Actually, true story time (what would this essay be without some anecdotal gossip!?). Just this week I heard about an author who befriended a bunch of YABBs, then set about poisoning the well against a (not yet released) "competitor." There is some evidence that she's done it in the past, but apparently she got caught this time. You may recall my comments about authors "inexplicably" snubbing Aprilynne after her success? Not an isolated incident! Apparently this happens to authors with disturbing regularity!

And a number of YABBs are, apparently, complicit. There are, of course, reasons for this. The Story Siren--one of the more professional and professionally-self-reflective YABBs I've encountered--recently wrote about aspiring YABBs attacking her because she gets so many free books. Apparently, some YABBs cozy up with authors because they think it will earn them street cred, or something? That made for some interesting discussion. I guess it makes sense, if you like to read but find library waiting lists too onerous to bear, and someone tells you you can get free books if you just become a popular blogger...

No wonder Consumer Reports refuses to evaluate "free test samples." Of course, they usually test utilitarian objects manufactured by faceless corporations, so the subjectivity problem is substantially mitigated.

Anyway, that aforementioned dulcet mermaid made waves a few months back with a similar discussion about author/blogger relationships. As I recall, it got pretty heated. Some YABBs make a lot of noise about never allowing personal relationships to bias their reviews, but this of course is utter rubbish. The word "recusal" comes to mind. No matter how much self-control you think you have, your personal relationships will bias your thought processes. It's only natural (and, frankly, desirable--I would rather have so many friends that I could never write another review, than write so many widely-read reviews that I could never have another friend, but I have been called an idealist).

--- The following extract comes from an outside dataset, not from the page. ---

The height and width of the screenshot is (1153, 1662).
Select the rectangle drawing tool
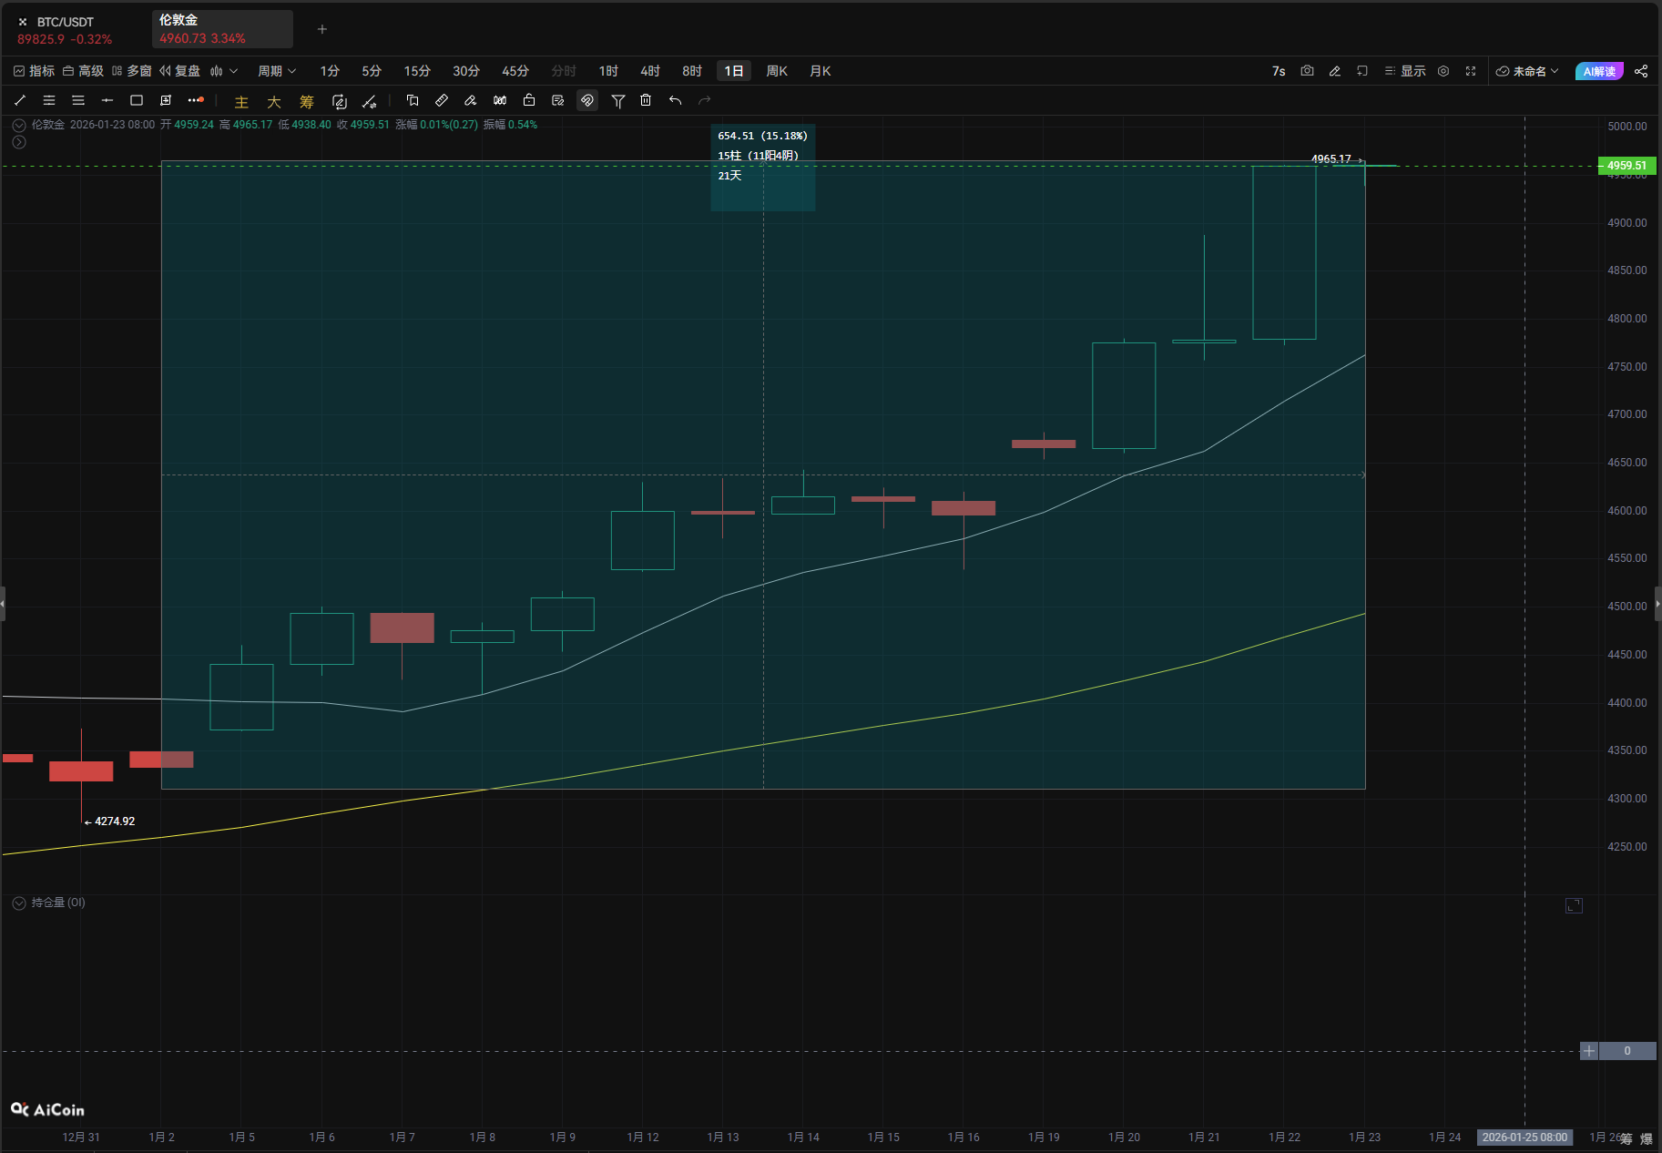coord(137,100)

Chapter Three: Amateur Hour

To say that these discussions generate more heat than light would understate the obvious. It is characteristic of internet discussions generally.

And here we have several challenging topics all intersecting! Journalistic ethics, review ethics, subjectivity versus objectivity, conflicts of interest...! Professionals who study these topics for years struggle with them; the fact that some YABBs actually contemplate these things is a credit to the pursuit.

What really kicks off the head-scratching, however, is the fact that, after all this hullabaloo, YABBs have very little market impact. The internet, I've heard it said, is an echo chamber. Every YABB site draws from the same audience, and it isn't a very big one. They comment on one another's sites. They refer readers to one another's sites. In spite of its diversity in terms of maturity, ethnicity, geography, religion... it is practically a monoculture.

So why do they do it? My guess would be: for substantially the same reasons I do this. Some pride and vanity, some need for an outlet, some desire to be heard, some desire to garner a response. Some rudimentary instinct to go forth and communicate and create. And of course for the tiny difference they can make, from time to time, in their world.

What am I getting at? I'm not sure. Some years ago, I had an inkling that I could do reviews better. I even posted some. I have had some formal training in op-ed and review writing, after all; why not? But I have read more book reviews in the last three months than in the rest of my life put together, and I'm coming to realize that the very existence of reviews, like the existence of grades in higher education, is fundamentally suspect. Not without justification, not without basis... but not without a sense of unease, of dischord with the universe at large.

So I'm looking over at that "reviews" link and wondering: what's it doing there? And will I ever be able to, in good conscience, add more content to it?